· By Megan Alexander
The Vagus Nerve: our favourite cranial nerve
There’s no quick fix that makes mental health issues and other life problems disappear. This usually requires a lot of hard work, acceptance + support to tackle. But there is a nerve that exists within the body that’s been on everyone’s radar because of how phenomenal its function is, that being, to make us feel safe.
The Vagus Nerve is the longest and most intricate cranial nerve: branching from the brain through the face, throat, chest and belly, making the connection between your brain to some of your major organs. It controls your parasympathetic nervous system, which is responsible for heart rate, breathing patterns and digestion. When in this parasympathetic state, your body begins to function better, as it begins to feel safe, which makes YOU feel better. Since these systems are directly related to overall health, it makes the Vagus Nerve crucial to understanding how to maintain and promote well-being.
Vagal tone refers to how active the Vagus Nerve is and how optimally it's functioning. It's measured by looking at your breath rate in comparison to your heart rate. Scoring low on Vagal tone can mean inflammatory issues, higher reported rates of anxiety + depression and chronic fatigue. When Vagal tone is high, however, many functions + systems of the body work impressively well, and decreased anxiety and a better mood are often a result. For example, one of the roles of the Vagus Nerve is to read the gut microbiome and find ways to deal with inflammation. Many of the good feels that come with high Vagal tone are thanks to a happy gut.

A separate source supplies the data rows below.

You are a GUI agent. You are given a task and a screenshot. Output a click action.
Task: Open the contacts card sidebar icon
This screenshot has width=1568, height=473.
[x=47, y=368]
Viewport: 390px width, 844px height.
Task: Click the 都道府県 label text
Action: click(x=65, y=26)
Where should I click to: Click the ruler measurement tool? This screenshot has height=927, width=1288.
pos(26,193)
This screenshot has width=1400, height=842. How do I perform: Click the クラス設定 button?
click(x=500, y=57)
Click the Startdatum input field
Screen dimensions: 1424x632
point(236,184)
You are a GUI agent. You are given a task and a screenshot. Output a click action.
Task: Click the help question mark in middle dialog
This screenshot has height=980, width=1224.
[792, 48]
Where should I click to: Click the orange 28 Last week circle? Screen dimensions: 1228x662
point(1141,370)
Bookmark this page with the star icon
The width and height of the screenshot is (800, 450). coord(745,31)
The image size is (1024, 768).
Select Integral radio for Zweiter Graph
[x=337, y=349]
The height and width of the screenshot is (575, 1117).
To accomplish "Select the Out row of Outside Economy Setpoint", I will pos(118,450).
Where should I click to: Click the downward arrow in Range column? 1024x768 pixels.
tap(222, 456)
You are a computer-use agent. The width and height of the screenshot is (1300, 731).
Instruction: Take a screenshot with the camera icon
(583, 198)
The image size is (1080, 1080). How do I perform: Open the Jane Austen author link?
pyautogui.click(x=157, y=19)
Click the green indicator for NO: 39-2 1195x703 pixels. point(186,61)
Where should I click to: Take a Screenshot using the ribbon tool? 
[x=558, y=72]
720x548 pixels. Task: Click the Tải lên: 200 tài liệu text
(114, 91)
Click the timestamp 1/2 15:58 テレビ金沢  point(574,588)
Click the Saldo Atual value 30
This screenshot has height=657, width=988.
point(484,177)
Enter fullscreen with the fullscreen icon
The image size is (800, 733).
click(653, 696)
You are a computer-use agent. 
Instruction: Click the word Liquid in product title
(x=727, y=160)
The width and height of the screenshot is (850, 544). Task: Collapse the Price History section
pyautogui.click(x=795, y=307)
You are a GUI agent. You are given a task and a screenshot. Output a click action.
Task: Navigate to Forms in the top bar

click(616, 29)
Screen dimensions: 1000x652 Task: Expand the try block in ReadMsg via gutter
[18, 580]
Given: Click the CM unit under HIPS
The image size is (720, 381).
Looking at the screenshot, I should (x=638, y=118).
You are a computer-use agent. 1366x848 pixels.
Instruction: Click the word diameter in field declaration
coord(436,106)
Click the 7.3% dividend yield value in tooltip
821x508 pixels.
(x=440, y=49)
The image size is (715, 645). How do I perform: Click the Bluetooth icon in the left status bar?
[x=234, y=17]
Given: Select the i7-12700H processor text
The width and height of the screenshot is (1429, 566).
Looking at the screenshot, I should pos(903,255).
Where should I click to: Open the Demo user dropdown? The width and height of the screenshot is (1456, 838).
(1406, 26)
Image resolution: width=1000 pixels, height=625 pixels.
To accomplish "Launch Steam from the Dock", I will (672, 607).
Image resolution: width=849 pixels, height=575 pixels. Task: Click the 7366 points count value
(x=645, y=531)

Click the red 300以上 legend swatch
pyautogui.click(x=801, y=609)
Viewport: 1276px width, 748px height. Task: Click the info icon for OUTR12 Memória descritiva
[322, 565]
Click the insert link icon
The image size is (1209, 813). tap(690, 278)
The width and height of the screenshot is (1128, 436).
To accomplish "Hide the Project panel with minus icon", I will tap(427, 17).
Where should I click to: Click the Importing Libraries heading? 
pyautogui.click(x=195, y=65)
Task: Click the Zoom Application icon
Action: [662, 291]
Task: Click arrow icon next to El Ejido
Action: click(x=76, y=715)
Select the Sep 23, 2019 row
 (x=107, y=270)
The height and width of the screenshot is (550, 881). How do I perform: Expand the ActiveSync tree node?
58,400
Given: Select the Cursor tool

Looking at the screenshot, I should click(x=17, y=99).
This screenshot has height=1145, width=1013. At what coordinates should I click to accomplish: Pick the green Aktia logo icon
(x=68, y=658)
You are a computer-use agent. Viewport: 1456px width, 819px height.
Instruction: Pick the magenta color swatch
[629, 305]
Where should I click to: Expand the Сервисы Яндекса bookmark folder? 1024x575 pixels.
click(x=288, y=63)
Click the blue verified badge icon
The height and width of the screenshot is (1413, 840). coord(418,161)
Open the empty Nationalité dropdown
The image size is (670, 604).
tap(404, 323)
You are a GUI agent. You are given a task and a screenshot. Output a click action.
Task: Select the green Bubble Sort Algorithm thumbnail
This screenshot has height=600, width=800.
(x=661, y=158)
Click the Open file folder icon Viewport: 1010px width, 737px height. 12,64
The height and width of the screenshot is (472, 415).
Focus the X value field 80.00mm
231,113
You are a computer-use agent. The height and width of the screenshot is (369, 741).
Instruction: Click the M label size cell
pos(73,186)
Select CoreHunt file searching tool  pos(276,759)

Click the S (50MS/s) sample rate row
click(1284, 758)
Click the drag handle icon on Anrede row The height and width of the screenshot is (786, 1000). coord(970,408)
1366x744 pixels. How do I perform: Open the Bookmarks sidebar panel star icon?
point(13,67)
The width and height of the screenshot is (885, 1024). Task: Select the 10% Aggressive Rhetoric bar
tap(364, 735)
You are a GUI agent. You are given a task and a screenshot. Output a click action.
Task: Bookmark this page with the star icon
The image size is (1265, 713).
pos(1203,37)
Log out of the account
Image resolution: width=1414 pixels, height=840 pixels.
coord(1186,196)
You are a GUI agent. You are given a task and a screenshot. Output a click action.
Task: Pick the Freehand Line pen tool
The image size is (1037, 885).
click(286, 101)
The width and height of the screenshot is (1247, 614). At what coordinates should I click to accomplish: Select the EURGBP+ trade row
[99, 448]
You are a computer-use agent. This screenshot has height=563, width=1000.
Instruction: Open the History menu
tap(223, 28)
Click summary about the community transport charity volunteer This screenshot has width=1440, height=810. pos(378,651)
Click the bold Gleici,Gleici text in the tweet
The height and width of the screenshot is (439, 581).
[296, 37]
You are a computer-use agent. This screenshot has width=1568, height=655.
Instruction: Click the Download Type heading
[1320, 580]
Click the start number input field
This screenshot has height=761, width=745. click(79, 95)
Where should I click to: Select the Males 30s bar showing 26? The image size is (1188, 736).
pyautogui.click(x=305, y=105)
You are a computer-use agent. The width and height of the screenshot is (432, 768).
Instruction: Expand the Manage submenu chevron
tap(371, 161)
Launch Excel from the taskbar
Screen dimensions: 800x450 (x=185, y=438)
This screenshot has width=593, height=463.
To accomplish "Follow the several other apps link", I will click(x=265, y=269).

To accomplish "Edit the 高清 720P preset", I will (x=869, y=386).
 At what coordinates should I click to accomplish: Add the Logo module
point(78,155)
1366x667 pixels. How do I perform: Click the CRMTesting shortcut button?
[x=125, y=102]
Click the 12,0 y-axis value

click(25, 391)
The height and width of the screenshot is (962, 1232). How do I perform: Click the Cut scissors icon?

Thankfully, your level of Vagal tone isn’t set in stone, it’s something that changes and can strengthen over time. The best results are seen with consistent practice, so we recommend including some of these techniques daily:
1. Humming/Singing
The VN is connected to the muscles in the back of your throat and your vocal cords. Singing and humming stimulate the nerve and strengthen its tone. This can be casual and non-specific, like gargling water, singing in the shower, or a more purposeful practice. Choose a mantra or chant that resonates with you, open your mouth wide, and belt it out every day.
2. Breathwork
Working towards extending the exhale of your breath cycle acts as a calming device that also activates and tones the VN. After establishing a smooth, calm + slow breath, take a breath in until you're full and hold at the top of your breath for four counts. Exhale for a count longer than your inhale and hold for six counts at the end of your exhale, when your lungs are empty. Keep your face relaxed as you practice.
3. Cold Water Therapy
Not only does exposure to some icy cold water activate the Vagus nerve, it also teaches the fight or flight response to chill out. This practice can be a challenge to get started with so remember to start small. Incorporate 30 seconds of cold at the end of your shower or splash your face with cold water when you wake up. Over time you’ll start to work up a resistance to the cold which lets you stay in it for longer periods of time. Ice bath anyone?